In 2014, Brian Baine was working hard to revamp something that Dekalb County had been missing for years: a leadership program for adults in the area. One established in the early 1990s had died out around 2008.

Baine knew that it needed to make a comeback. After months of hard work, the program, Leadership Dekalb County, was reborn.

Baine, Leadership Dekalb County’s president and six-year board member, said the program allows local leaders and citizens the opportunity to “discuss the future of Dekalb County.”

 Each year, 17-25 students take part in the program, which consists of nine classes that explore subjects designed to make participants more familiar with the county, including topics such as “Media and Local Government” and “Tourism”. These classes include guest speakers and field trips for even more hands-on instruction.

Requirements also include engaging with local government by attending school board meetings or other city events.

Another key facet of the program is service projects.
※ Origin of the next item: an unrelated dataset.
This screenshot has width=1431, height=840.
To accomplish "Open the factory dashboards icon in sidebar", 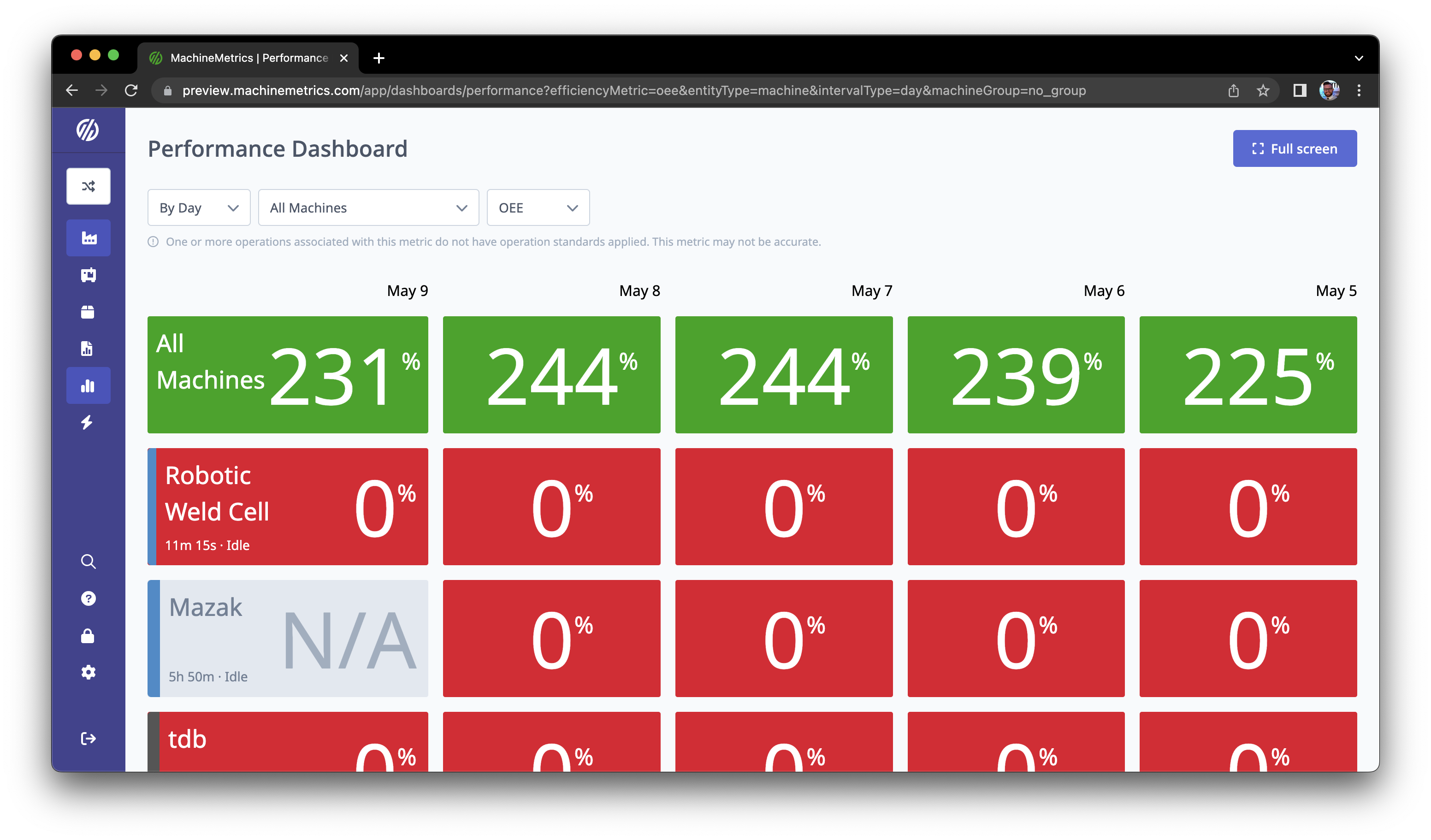I will pos(88,238).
Each class works together to organize a project that helps serve the greater Dekalb County community. According to Baine, past projects have included building a boardwalk for one of the county’s state parks, building a back porch for a housing unit at a local rehabilitation facility, and holding a county-wide litter pick-up day to clean the streets.

These events are important to Baine because he feels that “leaders are the ones to get in there and help where we lack.”
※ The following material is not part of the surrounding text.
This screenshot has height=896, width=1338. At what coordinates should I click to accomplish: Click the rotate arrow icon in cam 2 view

Jennifer McCurdy, a former participant in the program and current director of the Fort Payne Chamber of Commerce, said these events helped her learn important lessons about leadership such as the importance of delegating responsibility, adding that she learned that “you can’t do it all.”
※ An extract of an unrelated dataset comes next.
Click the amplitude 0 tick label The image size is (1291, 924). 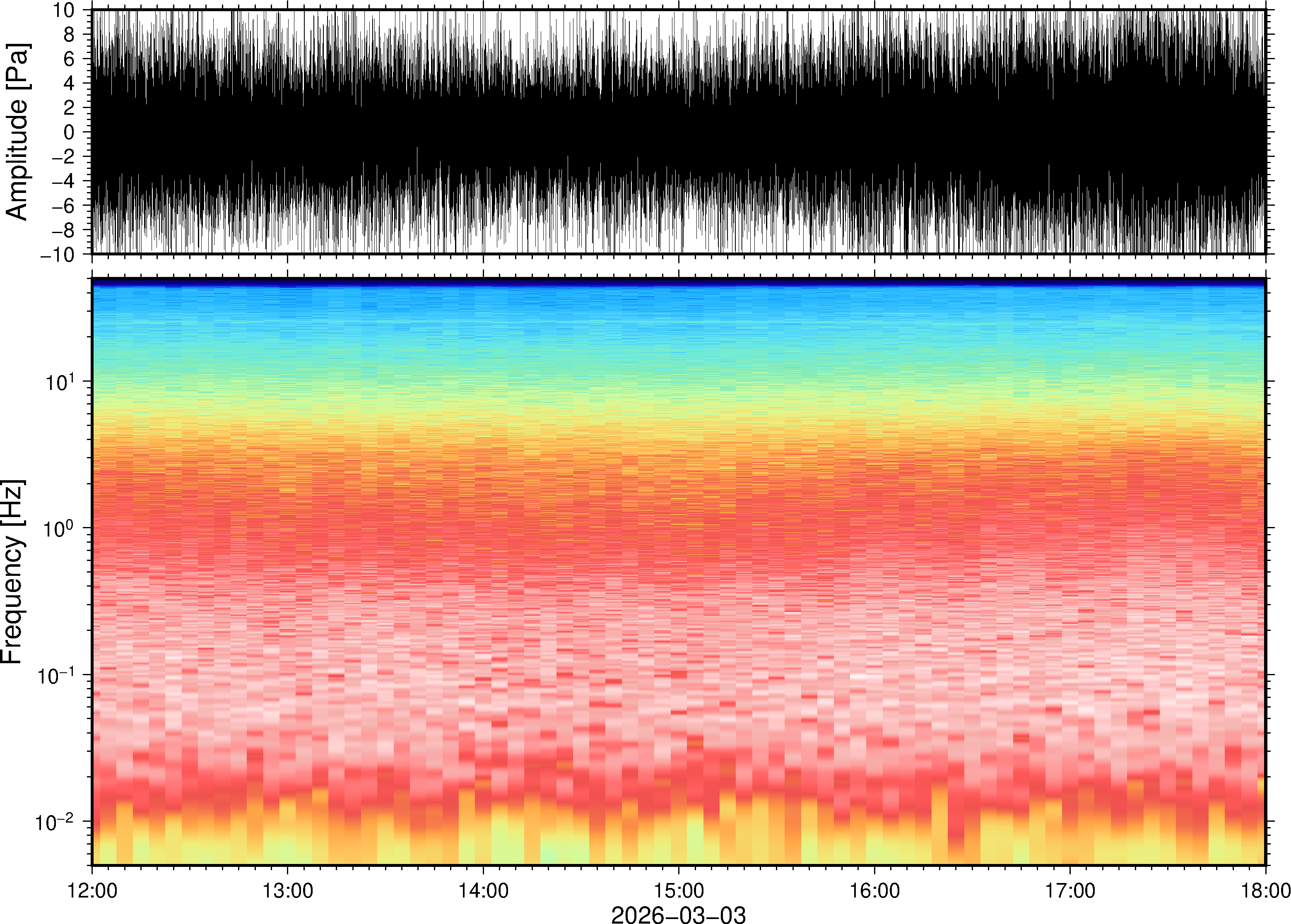[x=70, y=132]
 McCurdy said that the classes allowed her to get a truer glimpse into all that her home county has to offer. Despite growing up in the area, she did not get a good picture of the diversity in tourism, business, and other aspects of community until participating in Leadership Dekalb County.

Knowledge of the county is not the only thing that the program allows participants to gain. A very important part of the program, said Baine, is bringing leaders together, which “gives them the ability to network with each other.”

McCurdy also emphasized the importance of the “professional and personal relationships” she developed through the program, especially with the other women in her class who consistently helped support her when things got hard.

These relationships, along with the program’s classes, allowed her to “identify who will step up in their community and continue to lead” in the future.

Eventually, Baine said he hopes that the program can expand. Youth and teens are Leadership Dekalb’s next target. Baine said getting a youth program started has been discussed. In Fort Payne specifically, McCurdy said one program for youth 18-35 called Rising Leaders of Dekalb encourages business networking within the community.

Many of the current participants in these types of programs come from employers in the Fort Payne area who send employees to gain skills in leadership that strengthen the business.

However, both Baine and McCurdy said they would like to see more participation from all communities across the county, rural and urban alike. McCurdy said she would like to see young adults get involved because “now is your time to step up and strike.”

Both Being McCurdy and Baine said their participation has shaped their views of what being a leader means. For Baine, it is simple. He said, “A leader is someone who leads. If you aren’t willing to get out and do these things yourself, you become more like a boss.”

 He added that being a leader also means “listening to both sides of the situation” as many people “just want their voice to be heard.”

McCurdy added that she thinks it is vital to “let other people lead” and empower those around you to become leaders.  She said that she sometimes believes that local leaders across the country are scared to confront the most pressing community issues with action, adding that honest communication is key because “people are so much happier with transparency.”

Above all, she encourages leaders of Dekalb County to “do what is right in your heart for the people.”